Hacker News new | ask | show | jobs
Ask HN: Is there any HTML table scraper generator in python or else?
2 points by jeffjia 4622 days ago
Hi,

In one of my projects, I happen to need to get some scrapers running for tens of websites to collect rows, columns of tables (<table>, <ul>, <div>). Those tables are well formatted. I have written several scrapers in python, which basically use CSS selector and then do some simple transformation with regular expression. I just wonder whether there is any scraper generator which may take a url and sample target output as input, and produce a scraper automatically?

Any suggestion is welcomed. Thanks in advance.

5 comments

Have you looked at phantomjs?

The webintro example here (https://github.com/ariya/phantomjs/wiki/Examples) scrapes a specific element.
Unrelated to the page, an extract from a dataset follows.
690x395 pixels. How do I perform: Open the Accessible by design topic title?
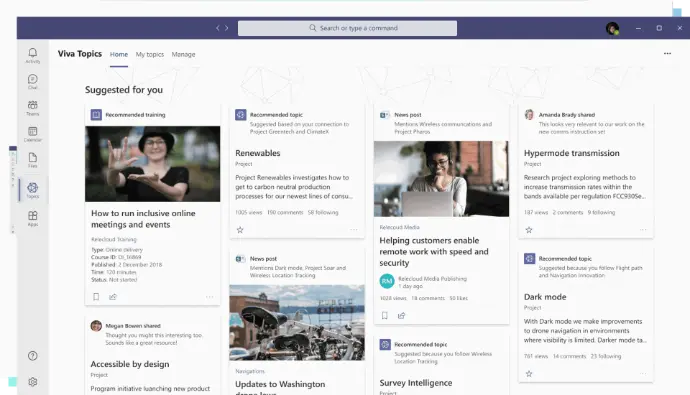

I was using mechanizer + beautiful soup in python before, but it seems that this one also needs human to read the html source code to pick a css selector instead of automating it...
I would take a look at the Mac App FakeApp. It does a lot of what you are saying expecially in regards to CSS and xpath selectors. I have been using it and have been able to do some really great stuff.
If you don't want to build it yourself, check out import.io. They turn any website into an API. They did a demo at SV Newtech a couple months ago.
Thanks Johnie. It is almost what I want, except that it is not open-source and free...
Have you taken a look at the Scrapy framework for Python?

http://scrapy.org/

Thanks. I used beautiful soup for the parser, and actually have written a crawler framework for my scenario. But I was wondering whether there is any tool that could automate the selection of css selector or xpath.
I wrote a couple a few scrapers and found scrapy to be my best option
I've used BeautifulSoup to do stuff like this.
Yeah. Me too. The css selector is quite convenient. The only problem is that I need to pick the selector set for each website I need to scrape, and there are tens of them, which makes the work itself time-consuming...